▶ _Saved data entries_
=-=-=
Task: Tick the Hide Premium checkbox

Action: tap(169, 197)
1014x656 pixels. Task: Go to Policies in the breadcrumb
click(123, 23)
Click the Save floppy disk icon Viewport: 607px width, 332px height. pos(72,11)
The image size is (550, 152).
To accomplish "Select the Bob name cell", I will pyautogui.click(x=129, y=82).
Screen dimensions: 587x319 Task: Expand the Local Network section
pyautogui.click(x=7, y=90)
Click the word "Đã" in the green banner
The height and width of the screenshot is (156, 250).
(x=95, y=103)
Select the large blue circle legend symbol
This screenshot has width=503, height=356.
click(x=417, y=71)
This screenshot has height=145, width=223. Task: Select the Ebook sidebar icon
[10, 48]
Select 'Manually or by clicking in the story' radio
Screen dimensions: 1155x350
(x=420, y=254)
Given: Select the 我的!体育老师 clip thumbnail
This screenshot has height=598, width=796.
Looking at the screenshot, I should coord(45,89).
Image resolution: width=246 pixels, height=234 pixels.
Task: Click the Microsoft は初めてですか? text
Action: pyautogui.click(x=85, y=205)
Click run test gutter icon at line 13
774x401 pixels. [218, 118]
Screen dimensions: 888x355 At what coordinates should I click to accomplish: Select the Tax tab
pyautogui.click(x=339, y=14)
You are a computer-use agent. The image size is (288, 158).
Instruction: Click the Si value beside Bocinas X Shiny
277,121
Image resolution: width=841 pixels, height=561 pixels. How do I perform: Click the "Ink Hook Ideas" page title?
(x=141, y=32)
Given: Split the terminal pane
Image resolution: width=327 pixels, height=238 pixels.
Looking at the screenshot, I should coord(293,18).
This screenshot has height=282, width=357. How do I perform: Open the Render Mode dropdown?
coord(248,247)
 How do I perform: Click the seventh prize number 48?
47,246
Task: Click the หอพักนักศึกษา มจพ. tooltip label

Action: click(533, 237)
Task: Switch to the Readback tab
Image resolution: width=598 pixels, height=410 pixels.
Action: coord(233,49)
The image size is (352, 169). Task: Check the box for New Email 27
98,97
=-=-=
Once you have read the records above, set each one down again exactly.

▶ _SOLUTION TO THIS PROBLEM_
Task: Tick the Hide Premium checkbox

Action: tap(169, 197)
1014x656 pixels. Task: Go to Policies in the breadcrumb
click(123, 23)
Click the Save floppy disk icon Viewport: 607px width, 332px height. pos(72,11)
The image size is (550, 152).
To accomplish "Select the Bob name cell", I will pyautogui.click(x=129, y=82).
Screen dimensions: 587x319 Task: Expand the Local Network section
pyautogui.click(x=7, y=90)
Click the word "Đã" in the green banner
The height and width of the screenshot is (156, 250).
(x=95, y=103)
Select the large blue circle legend symbol
This screenshot has width=503, height=356.
click(x=417, y=71)
This screenshot has height=145, width=223. Task: Select the Ebook sidebar icon
[10, 48]
Select 'Manually or by clicking in the story' radio
Screen dimensions: 1155x350
(x=420, y=254)
Given: Select the 我的!体育老师 clip thumbnail
This screenshot has height=598, width=796.
Looking at the screenshot, I should coord(45,89).
Image resolution: width=246 pixels, height=234 pixels.
Task: Click the Microsoft は初めてですか? text
Action: pyautogui.click(x=85, y=205)
Click run test gutter icon at line 13
774x401 pixels. [218, 118]
Screen dimensions: 888x355 At what coordinates should I click to accomplish: Select the Tax tab
pyautogui.click(x=339, y=14)
You are a computer-use agent. The image size is (288, 158).
Instruction: Click the Si value beside Bocinas X Shiny
277,121
Image resolution: width=841 pixels, height=561 pixels. How do I perform: Click the "Ink Hook Ideas" page title?
(x=141, y=32)
Given: Split the terminal pane
Image resolution: width=327 pixels, height=238 pixels.
Looking at the screenshot, I should coord(293,18).
This screenshot has height=282, width=357. How do I perform: Open the Render Mode dropdown?
coord(248,247)
 How do I perform: Click the seventh prize number 48?
47,246
Task: Click the หอพักนักศึกษา มจพ. tooltip label

Action: click(533, 237)
Task: Switch to the Readback tab
Image resolution: width=598 pixels, height=410 pixels.
Action: coord(233,49)
The image size is (352, 169). Task: Check the box for New Email 27
98,97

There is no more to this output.